Feeding processes of free-living Symbiodinium cells on H. akashiwo prey, observed under an inverted microscope and recorded by video microscopy. (A) An unfed H. akashiwo (Ha) cell containing many chloroplasts (20–35 chloroplasts per cell). A Symbiodinium cell (Sm) feeding on an H. akashiwo (Ha) prey after deploying a tow filament and then a peduncle (stage 1), as shown in Fig. 1 K–M. (B–D) A Symbiodinium cell (Sm) feeding on an H. akashiwo (Ha) prey with spinning (stage 2). In stage 2, several prey chloroplasts were sucked by the predator. (E–G) A Symbiodinium cell (Sm) feeding on an H. akashiwo prey (Ha) after it had stopped rotating (stage 3).

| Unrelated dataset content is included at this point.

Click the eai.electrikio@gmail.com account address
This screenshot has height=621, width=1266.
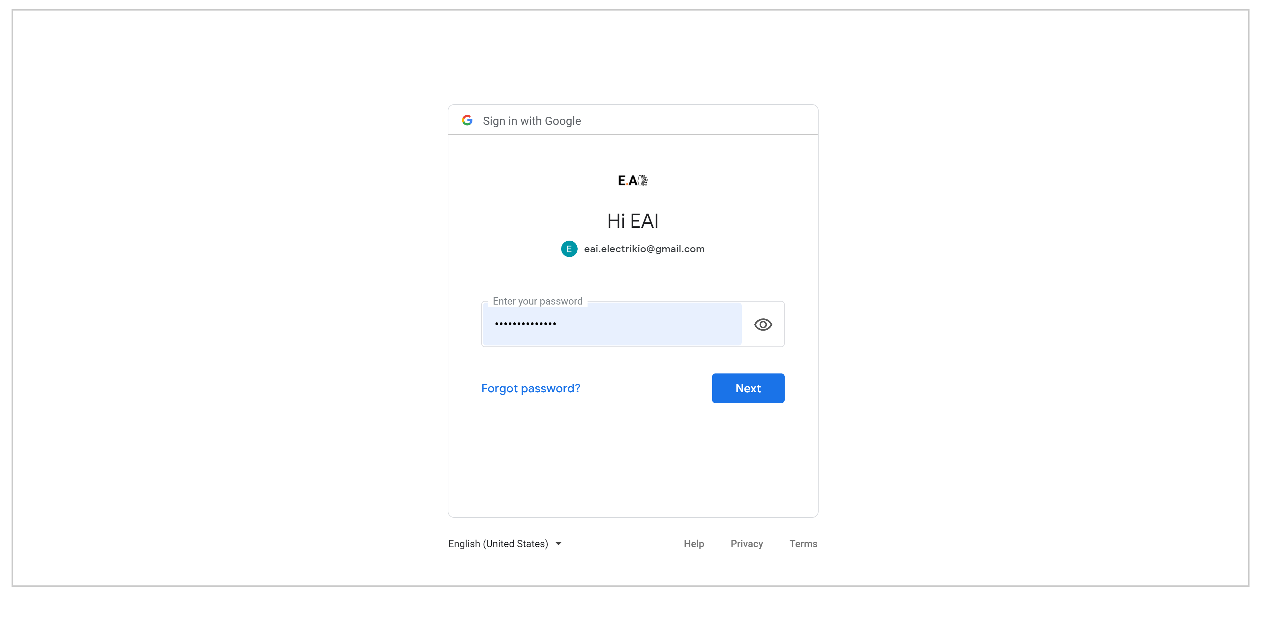tap(644, 249)
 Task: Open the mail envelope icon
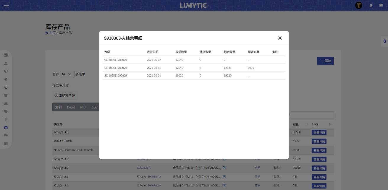click(381, 5)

In stage 3, additional prey chloroplasts (blue and red arrows indicate different chloroplasts) were sucked by the predator again, after which the prey chloroplasts collapsed and burst, most likely owing to large empty spaces where prey chloroplasts occurred previously. Approximately 8–10 chloroplasts were observed within the burst prey cell. (H and I) Additional prey chloroplasts (yellow arrows) were sucked again by the predator from the burst prey cell (stage 4). At the end of stage 4, several empty (i.e., completely digested, white arrows) and one or two thylakoid-retained (green arrows) chloroplasts were observed inside the prey cell (I). (Scale bars: 5 μm.)

Fig. 4.

Feeding rates of free-living Symbiodinium sp. on Synechococcus sp. and H.akashiwo prey. (A) Ingestion rate of Symbiodinium on Synechococcus as a function of the initial prey concentration (x, cells mL⁻¹). Symbols represent treatment mean ±1 SE. The curves are fitted to the Michaelis–Menten equations using all of the treatments. Ingestion rate: (cells Symbiodinium⁻¹ h⁻¹) = 5.3 [x/(3.9 × 10⁵ + x)], R² = 0.581. (B and C) Ingestion (B) and growth rates (C) of Symbiodinium sp. on H. akashiwo as a function of the mean prey concentration (x, cells mL⁻¹). Ingestion rate: (cells Symbiodinium⁻¹ d⁻¹) = 1.2 [x/(2,280 + x)]; R² = 0.838. Growth rate: (d⁻¹) = 0.467 [(x + 1,720)/(880 + (x + 1,720))]; R² = 0.608. (D and E) Effects of inorganic nutrients on feeding rates of free-living Symbiodinium sp. Ingestion (D) and growth rates (E) of Symbiodinium sp. on H. akashiwo under different nutrient conditions; Red bars indicate no added prey; blue bars, mean prey concentrations = 15,200–19,600 cells mL⁻¹. F, f/2 medium (see Materials and Methods for concentrations); F-N, N-depleted f/2 medium; F-P, P-depleted f/2 medium; F-NP, N- and P- depleted f/2 medium. Symbols represent treatment mean ±1 SE.